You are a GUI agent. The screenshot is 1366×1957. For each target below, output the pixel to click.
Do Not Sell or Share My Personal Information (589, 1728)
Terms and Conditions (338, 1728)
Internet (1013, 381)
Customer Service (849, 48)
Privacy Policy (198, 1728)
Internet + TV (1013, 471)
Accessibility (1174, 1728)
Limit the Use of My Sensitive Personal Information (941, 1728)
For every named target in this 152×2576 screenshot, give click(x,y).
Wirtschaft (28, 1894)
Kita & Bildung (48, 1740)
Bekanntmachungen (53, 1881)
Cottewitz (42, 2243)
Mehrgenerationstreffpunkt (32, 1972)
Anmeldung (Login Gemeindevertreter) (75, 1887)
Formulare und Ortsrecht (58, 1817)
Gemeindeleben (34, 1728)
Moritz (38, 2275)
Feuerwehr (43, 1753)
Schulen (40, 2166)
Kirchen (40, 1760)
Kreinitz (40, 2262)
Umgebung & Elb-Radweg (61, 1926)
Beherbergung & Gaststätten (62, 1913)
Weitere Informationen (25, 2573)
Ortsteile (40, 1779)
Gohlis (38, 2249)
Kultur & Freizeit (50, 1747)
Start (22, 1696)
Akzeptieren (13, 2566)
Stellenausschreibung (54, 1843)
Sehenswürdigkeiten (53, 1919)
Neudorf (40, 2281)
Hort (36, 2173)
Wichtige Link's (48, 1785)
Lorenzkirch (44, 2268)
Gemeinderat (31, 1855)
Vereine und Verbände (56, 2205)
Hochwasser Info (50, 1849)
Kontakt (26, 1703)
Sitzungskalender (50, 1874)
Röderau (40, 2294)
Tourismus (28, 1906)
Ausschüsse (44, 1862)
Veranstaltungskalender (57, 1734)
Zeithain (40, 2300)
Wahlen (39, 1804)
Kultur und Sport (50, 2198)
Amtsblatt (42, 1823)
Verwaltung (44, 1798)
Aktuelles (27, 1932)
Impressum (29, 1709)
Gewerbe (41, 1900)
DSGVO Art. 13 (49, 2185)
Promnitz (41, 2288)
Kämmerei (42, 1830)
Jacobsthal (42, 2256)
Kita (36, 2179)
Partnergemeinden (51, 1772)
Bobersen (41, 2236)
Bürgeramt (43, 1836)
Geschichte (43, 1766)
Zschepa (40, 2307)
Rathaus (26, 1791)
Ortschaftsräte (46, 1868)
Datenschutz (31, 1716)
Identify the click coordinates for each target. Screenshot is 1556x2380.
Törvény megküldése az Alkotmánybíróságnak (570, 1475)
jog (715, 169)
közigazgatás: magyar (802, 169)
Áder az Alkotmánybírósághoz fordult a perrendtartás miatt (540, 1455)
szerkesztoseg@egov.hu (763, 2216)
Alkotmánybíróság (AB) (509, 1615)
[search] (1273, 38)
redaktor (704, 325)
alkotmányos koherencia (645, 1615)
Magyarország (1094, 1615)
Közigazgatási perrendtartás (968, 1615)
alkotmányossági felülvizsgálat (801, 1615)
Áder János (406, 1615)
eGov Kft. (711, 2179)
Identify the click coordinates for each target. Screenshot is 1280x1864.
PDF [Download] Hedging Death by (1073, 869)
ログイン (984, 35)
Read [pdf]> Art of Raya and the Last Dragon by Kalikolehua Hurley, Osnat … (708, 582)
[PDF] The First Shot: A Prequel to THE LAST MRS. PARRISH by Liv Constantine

- Directions
What do the lines above say from the one containing "Törvény megküldése az" down to the one containing "PDF [Download] Hedging Death by (1073, 869)"? Return them exactly, both end lines included, and only them.

- Response to the task
Törvény megküldése az Alkotmánybíróságnak (570, 1475)
jog (715, 169)
közigazgatás: magyar (802, 169)
Áder az Alkotmánybírósághoz fordult a perrendtartás miatt (540, 1455)
szerkesztoseg@egov.hu (763, 2216)
Alkotmánybíróság (AB) (509, 1615)
[search] (1273, 38)
redaktor (704, 325)
alkotmányos koherencia (645, 1615)
Magyarország (1094, 1615)
Közigazgatási perrendtartás (968, 1615)
alkotmányossági felülvizsgálat (801, 1615)
Áder János (406, 1615)
eGov Kft. (711, 2179)
Identify the click coordinates for each target. Screenshot is 1280x1864.
PDF [Download] Hedging Death by (1073, 869)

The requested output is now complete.